Fluorescence Microscopy Journal Club

STAT6 induces expression of Gas6 in macrophages to clear apoptotic neutrophils and resolve inflammation

by Saroj Nepal, Chinnaswamy Tiruppathi, Yoshikazu Tsukasaki, Joseph Farahany, Manish Mittal, Jalees Rehman, Darwin J. Prockop and Asrar B. Malik

PNAS, 2019, 116, pp. 16513-16518

When the lung is injured and inflamed, alveolar macrophages clear apoptotic neutrophils, tissue debris, and pathogenic bacteria from the alveolar space in the lung through a process known as “efferocytosis.” The role of macrophages in efferocytosis is critical for the resolution of lung injury since inflammation will continue and injury will worsen if apoptotic neutrophils, tissue debris, and bacteria accumulate in the alveolar space. 

Imaging efferocytosis in living mice was made possible using a Bruker Ultima resonant-scanning two-photon microscope with an Olympus PlanFl 20× (NA 1.00) lens to collect dual-color images (emission filter: 460/50 nm for Brilliant Violet 421, 525/50 nm for Alexa 488, and 595/50 for Cell Tracker Red CMTPX) with 820 nm excitation. The surgical methods for gaining access to living lungs for two-photon imaging were based on a method devised by Looney et al. (Nature Methods 2011: 8, 91–96. doi:10.1038/nmeth.1543). 

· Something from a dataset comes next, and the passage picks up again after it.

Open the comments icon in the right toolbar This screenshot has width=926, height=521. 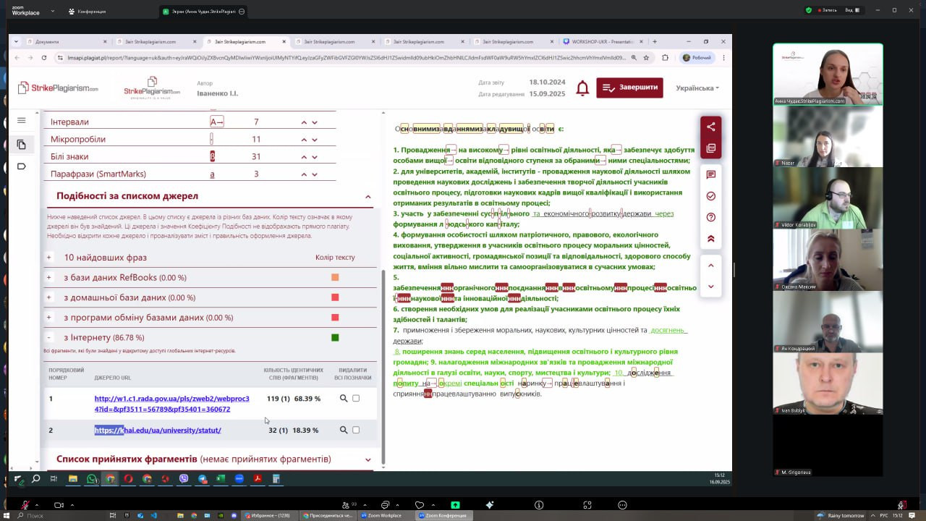710,174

Living macrophages were isolated from bone marrow, stained with Cell Tracker Red, and transferred into experimental mice. Before surgery to access the lungs of the living mice using the Looney method, fluorescently labeled antibodies were injected to label apoptotic neutrophils (Brilliant Violet 421-labeled LY6G antibody) and lung vessels (Alexa 488-labeled CD31 antibody). Multi-label images of living lung tissue, including alveolar macrophages, apoptotic neutrophils, and lung vessels, were collected using two-photon microscopy. Images of the lung tissue from control and experimental mice were subsequently analyzed using ImageJ and LabVIEW. 

The faster resonant scanning and the ability to image deep into the living lung tissue afforded by the Bruker Ultima two-photon microscope were essential to the positive outcome of this work. This study demonstrated that induction of alveolar macrophages activates the transcription factor STAT6, which promotes resolution of lung injury by the increased expression of Gas6, the ligand for efferocytosis. This has opened up opportunities for developing drugs for treating inflammatory lung injury by targeting the STAT6 activation pathway in alveolar macrophages by increasing Gas6 expression.